Monica Di Fiore obtained a PhD in Analysis of Public Policies, University of Rome, La Sapienza.
Worked between 2005 and 2009 on innovation and competitiveness of the national industrial system (“Models and evaluation tools for evaluating the mid-term impact of investments in research and innovation” - project FIRB RBNEETJY).
Between 2007 and 2008, she worked on the European FP6 project “Create Acceptance” exploring and studying economic, political, and social barriers to the take up of renewable energies in local contexts.
She continued to work on social acceptance of technologies in the field of renewable energies and since 2013 of themes related to science communication, open science, and responsible research and innovation, publishing the volume “Scienziati in Affanno” [1], edited by CNR.
More recently, has worked on the reproducibility crisis, on science-based regulatory capture [2], and on issues linked to sociology and ethics of quantification [3], contributing to a manifesto published by Nature on the quality of Mathematical models [4].
At present, she is conducting an analysis of a possible observatory for the ethics of quantification concerned with visible and invisible numbers produced by statistics, mathematical models, and algorithms [5], and collaborating [6] with the Norwegian Economist Erik Reinert whose book [7] she is translating into Italian.
[1] A. L’Astorina and M. Di Fiore, Scienziati in affanno?
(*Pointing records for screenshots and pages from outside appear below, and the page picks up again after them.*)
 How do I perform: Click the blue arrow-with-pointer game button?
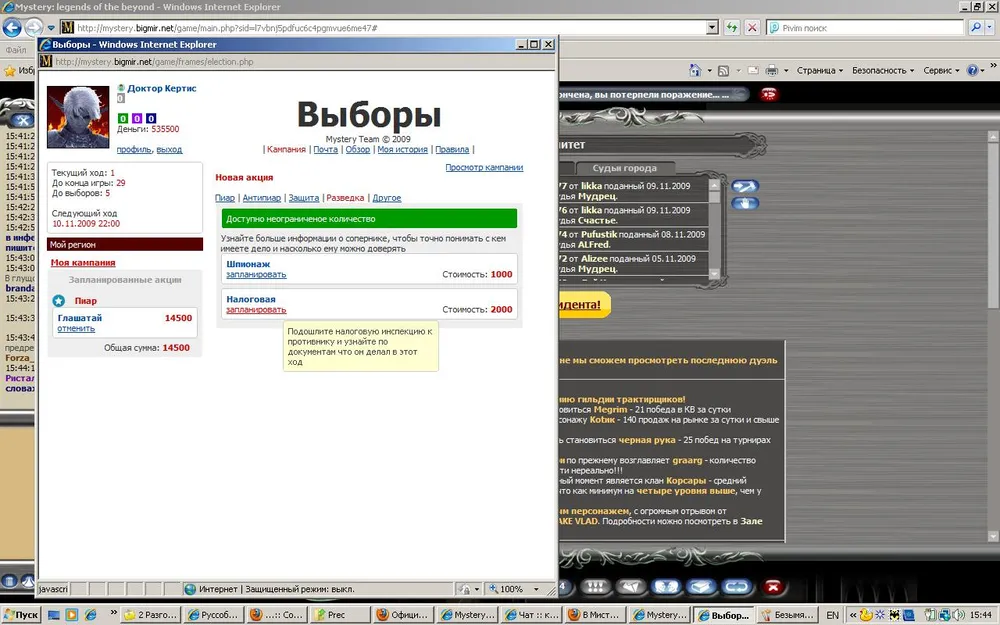[x=745, y=186]
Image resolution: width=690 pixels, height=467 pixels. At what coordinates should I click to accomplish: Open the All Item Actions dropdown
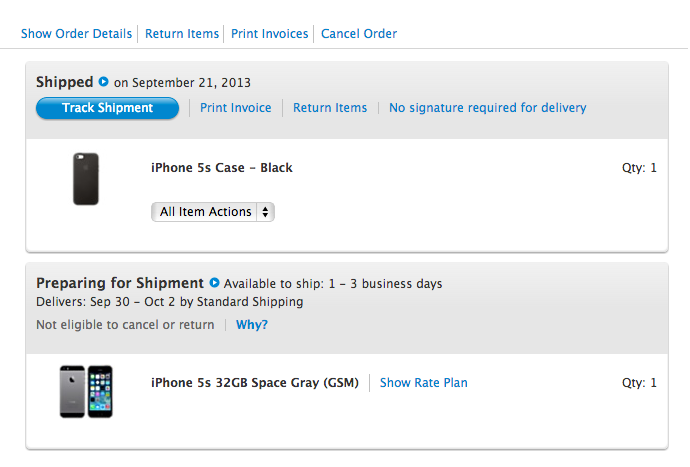click(213, 212)
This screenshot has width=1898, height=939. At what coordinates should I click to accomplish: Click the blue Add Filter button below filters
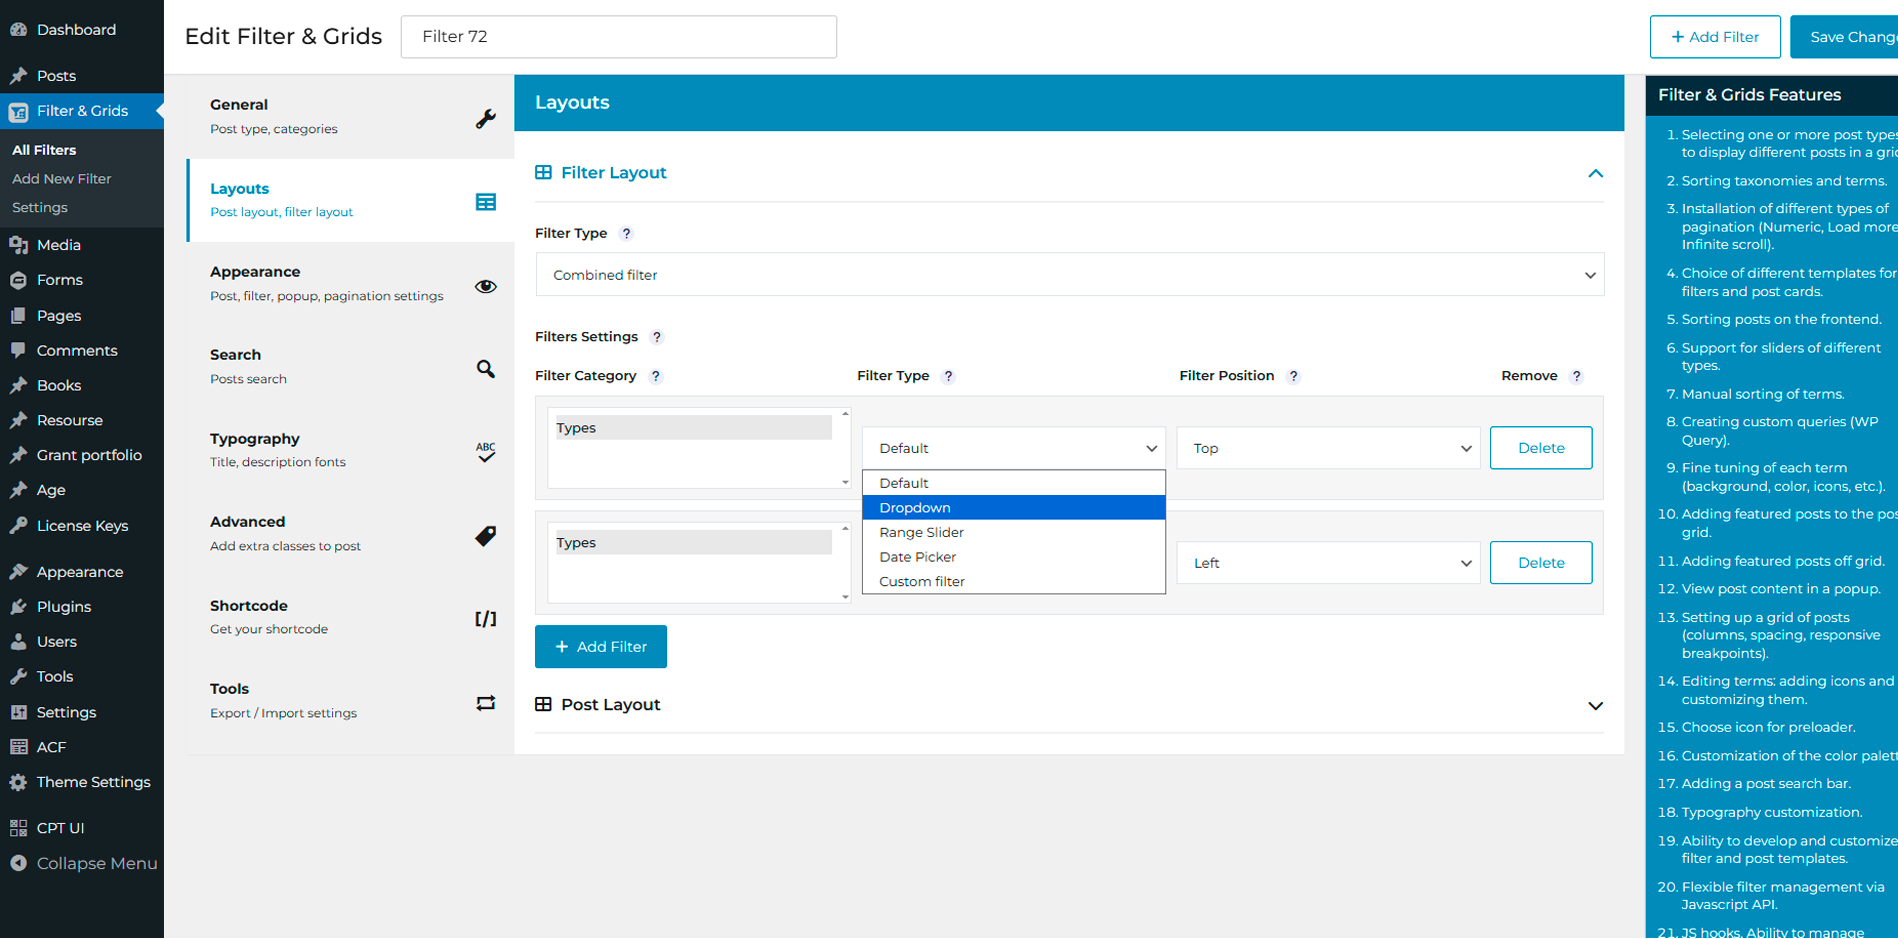pos(600,647)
Ricerca e Innovazione Responsabili (RRI) in teoria e nelle pratiche. Rome: CNR Edizioni, 2018.
[2] A. Saltelli, D. J. Dankel, M. Di Fiore, N. Holland, and M. Pigeon, “Science, the endless frontier of regulatory capture,” Futures, 135 (2022) 102860. https://doi.org/10.1016/j.futures.2021.102860.
[3] A. Saltelli and M. Di Fiore, “From sociology of quantification to ethics of quantification,” Humanit. Soc. Sci. Commun., vol. 7–69, 2020, [Online]. Available: https://www.nature.com/articles/s41599-020-00557-0.epdf
[4] A. Saltelli, G. Bammer, I. Bruno, E. Charters, M. Di Fiore, E. Didier, W. Nelson Espeland, J. Kay, S. Lo Piano, D. Mayo, R.J. Pielke, T. Portaluri, T.M. Porter, A. Puy, I. Rafols, J.R. Ravetz, E. Reinert, D. Sarewitz, P.B. Stark, A. Stirling, Jeroen P. van der Sluijs, P. Vineis, Five ways to ensure that models serve society: a manifesto, Nature 582 (2020) 482–484.
[5] M. Di Fiore, M. Kuc Czarnecka, S. Lo Piano, A. Puy, and A. Saltelli, “The Agency of quantification,” Minerva, vol. Sumbitted, 2022.
[6] E. S. Reinert, M. Di Fiore, A. Saltelli, and J. R. Ravetz, “Altered States: Cartesian and Ricardian dreams,” UCL Institute for Innovation and Public Purpose, London, IIPP WP 2021/07, 2021.
[7] E. S. Reinert, How rich countries got rich and why poor countries stay poor. Public Affairs, 2008.